TASK BRIEF
Wherever the string "axis" appears in the listing, copy that line.

EXERCISE MATERIALS
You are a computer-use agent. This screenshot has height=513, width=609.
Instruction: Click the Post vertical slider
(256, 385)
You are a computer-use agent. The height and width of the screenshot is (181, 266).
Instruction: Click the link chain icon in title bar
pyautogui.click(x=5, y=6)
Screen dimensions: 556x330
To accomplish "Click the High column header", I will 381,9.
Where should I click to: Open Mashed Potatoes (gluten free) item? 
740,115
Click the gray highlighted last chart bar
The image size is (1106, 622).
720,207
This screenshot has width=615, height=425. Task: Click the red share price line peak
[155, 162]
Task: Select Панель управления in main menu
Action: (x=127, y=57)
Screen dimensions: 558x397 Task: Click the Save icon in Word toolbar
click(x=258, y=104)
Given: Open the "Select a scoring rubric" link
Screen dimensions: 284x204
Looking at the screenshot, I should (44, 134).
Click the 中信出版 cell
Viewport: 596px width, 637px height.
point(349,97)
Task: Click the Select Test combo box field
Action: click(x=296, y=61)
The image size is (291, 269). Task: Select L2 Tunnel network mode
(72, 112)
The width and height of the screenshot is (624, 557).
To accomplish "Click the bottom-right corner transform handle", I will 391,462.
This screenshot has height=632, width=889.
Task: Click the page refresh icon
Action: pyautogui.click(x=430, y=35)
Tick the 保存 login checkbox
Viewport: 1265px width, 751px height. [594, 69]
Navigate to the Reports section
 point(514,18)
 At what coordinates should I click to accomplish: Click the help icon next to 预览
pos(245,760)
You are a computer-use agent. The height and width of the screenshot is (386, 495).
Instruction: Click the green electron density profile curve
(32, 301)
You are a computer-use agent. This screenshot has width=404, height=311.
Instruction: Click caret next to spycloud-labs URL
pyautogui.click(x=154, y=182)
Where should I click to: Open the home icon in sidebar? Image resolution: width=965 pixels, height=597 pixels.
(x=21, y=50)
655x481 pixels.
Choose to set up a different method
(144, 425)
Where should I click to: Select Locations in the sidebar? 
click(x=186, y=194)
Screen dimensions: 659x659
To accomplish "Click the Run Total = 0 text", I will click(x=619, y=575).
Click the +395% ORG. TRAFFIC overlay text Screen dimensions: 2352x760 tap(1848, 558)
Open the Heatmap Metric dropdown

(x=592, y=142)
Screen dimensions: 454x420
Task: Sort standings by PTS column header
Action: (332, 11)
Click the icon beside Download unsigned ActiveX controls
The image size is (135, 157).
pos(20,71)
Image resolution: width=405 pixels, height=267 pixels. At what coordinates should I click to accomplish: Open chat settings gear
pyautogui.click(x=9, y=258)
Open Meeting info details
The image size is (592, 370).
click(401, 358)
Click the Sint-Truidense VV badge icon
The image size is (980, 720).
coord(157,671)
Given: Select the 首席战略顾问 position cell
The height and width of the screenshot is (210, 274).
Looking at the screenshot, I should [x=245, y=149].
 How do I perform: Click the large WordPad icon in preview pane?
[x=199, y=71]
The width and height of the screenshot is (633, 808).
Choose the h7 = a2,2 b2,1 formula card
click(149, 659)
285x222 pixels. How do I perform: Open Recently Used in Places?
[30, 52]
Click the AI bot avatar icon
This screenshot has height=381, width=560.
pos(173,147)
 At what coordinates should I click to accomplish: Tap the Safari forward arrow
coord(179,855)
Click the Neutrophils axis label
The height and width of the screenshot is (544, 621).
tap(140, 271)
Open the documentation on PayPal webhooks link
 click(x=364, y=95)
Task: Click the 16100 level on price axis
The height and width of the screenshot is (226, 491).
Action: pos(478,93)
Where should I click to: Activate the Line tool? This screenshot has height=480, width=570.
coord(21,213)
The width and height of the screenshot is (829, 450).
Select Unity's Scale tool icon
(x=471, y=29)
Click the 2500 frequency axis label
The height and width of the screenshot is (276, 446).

TASK SOLUTION
Click the Neutrophils axis label
Task: Click the 16100 level on price axis
Click the 2500 frequency axis label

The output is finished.